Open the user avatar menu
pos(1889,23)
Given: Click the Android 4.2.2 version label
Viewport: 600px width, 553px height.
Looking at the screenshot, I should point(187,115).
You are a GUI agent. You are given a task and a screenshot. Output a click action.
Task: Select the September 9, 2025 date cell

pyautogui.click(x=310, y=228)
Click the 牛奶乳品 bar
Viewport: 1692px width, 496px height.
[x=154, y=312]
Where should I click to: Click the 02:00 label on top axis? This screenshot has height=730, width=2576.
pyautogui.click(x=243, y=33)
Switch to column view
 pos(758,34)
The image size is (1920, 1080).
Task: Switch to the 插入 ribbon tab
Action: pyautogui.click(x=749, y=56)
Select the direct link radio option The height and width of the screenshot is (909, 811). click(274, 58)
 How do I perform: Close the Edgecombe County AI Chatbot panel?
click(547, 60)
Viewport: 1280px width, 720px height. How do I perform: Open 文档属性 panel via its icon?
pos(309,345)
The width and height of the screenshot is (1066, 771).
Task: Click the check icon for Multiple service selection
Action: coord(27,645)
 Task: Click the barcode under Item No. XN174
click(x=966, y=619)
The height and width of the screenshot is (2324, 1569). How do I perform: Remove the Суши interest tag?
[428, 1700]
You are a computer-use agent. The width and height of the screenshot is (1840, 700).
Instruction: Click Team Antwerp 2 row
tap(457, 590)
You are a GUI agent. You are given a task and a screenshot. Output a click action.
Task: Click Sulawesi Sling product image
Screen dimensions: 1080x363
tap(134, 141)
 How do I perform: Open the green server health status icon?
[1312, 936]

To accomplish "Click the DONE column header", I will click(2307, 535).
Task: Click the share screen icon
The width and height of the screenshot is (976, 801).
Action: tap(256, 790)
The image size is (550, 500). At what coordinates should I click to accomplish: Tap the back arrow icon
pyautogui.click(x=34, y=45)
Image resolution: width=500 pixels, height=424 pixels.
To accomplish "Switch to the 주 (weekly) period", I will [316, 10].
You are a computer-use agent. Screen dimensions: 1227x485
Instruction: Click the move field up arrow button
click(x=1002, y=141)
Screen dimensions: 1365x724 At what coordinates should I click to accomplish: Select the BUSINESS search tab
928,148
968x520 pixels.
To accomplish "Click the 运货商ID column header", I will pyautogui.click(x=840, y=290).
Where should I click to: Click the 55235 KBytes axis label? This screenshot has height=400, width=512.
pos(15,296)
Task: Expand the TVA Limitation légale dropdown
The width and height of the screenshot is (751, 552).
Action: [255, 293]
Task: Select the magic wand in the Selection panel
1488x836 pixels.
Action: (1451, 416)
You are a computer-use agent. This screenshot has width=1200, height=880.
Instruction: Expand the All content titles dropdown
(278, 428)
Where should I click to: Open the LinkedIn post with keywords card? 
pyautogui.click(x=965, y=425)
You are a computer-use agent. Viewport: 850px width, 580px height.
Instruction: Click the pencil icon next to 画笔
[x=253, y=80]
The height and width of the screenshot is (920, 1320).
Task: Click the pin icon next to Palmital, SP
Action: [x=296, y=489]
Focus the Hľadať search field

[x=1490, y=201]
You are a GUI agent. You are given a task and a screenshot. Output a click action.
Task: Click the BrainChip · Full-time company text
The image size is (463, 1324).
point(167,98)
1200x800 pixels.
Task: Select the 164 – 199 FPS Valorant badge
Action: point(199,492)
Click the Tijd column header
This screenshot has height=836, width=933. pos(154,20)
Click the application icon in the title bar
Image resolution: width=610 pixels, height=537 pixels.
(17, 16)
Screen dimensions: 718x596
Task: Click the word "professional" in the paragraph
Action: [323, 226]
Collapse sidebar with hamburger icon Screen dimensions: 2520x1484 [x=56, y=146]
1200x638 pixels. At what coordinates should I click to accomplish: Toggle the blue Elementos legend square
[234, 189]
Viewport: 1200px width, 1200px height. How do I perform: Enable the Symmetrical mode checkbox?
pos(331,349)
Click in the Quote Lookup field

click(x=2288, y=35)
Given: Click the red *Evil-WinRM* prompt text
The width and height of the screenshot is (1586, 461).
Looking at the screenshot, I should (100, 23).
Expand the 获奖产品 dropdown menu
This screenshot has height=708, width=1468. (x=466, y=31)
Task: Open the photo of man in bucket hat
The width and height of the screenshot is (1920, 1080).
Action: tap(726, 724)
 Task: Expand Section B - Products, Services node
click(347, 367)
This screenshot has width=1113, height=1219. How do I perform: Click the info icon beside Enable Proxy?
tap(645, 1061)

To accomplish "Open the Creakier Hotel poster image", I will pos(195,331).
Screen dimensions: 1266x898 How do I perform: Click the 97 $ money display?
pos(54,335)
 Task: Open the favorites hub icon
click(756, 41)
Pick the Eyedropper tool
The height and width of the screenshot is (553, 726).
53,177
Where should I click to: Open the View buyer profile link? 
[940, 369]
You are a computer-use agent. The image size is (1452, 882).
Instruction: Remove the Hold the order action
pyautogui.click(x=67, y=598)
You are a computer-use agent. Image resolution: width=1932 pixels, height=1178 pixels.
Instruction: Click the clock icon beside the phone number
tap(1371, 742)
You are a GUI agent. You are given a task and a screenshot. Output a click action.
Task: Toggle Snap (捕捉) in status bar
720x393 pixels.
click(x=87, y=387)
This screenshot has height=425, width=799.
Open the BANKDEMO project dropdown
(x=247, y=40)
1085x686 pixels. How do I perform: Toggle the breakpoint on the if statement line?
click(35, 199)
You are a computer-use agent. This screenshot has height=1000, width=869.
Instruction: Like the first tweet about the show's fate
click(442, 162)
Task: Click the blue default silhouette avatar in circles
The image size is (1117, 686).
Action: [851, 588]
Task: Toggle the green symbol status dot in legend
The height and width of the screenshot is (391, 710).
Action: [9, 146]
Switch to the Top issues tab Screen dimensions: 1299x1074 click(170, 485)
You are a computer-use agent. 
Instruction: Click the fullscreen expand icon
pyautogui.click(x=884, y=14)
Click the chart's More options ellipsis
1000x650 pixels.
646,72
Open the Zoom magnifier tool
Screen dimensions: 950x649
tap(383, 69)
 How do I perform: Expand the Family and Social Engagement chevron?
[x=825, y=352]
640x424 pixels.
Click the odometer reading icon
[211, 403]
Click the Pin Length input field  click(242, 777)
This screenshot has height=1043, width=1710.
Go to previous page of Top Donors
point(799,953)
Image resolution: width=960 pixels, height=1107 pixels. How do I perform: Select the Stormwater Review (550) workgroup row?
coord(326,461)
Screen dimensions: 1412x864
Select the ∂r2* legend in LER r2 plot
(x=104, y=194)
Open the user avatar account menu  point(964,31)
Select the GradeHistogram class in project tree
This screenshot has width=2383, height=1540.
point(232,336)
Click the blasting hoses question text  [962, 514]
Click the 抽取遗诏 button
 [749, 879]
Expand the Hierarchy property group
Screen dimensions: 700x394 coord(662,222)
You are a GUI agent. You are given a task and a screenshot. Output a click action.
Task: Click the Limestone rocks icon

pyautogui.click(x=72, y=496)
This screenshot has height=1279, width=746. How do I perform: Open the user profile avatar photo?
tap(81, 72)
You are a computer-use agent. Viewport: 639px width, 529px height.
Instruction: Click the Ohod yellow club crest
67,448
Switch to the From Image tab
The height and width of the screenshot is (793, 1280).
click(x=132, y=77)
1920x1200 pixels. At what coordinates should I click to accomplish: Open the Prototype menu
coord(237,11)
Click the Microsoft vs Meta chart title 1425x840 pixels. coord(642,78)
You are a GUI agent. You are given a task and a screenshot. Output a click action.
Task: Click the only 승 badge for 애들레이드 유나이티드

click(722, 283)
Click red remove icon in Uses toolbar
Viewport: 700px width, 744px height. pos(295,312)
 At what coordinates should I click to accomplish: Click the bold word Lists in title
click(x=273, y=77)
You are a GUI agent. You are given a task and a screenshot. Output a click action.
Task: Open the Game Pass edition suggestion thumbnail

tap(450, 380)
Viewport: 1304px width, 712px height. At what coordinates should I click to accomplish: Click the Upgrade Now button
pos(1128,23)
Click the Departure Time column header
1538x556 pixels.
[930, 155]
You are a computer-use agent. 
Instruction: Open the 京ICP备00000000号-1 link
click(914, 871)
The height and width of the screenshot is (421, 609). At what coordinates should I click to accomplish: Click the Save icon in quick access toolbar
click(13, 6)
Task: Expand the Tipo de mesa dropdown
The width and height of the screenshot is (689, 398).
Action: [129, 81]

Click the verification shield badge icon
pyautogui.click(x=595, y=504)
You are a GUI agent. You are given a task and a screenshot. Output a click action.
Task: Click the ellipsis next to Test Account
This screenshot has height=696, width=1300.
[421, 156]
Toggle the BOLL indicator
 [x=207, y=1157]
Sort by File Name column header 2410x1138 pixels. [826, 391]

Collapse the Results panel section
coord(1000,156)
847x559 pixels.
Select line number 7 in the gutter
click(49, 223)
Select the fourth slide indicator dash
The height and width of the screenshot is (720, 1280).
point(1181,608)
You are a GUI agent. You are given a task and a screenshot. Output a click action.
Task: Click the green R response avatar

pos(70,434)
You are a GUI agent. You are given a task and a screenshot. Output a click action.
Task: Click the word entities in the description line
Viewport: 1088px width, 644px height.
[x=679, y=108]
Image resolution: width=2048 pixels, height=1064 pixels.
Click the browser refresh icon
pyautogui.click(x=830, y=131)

※

Extract each line of the items above that contains the string "search", matching case.

Screen dimensions: 1365x724 At what coordinates should I click to accomplish: Select the BUSINESS search tab
Focus the Hľadať search field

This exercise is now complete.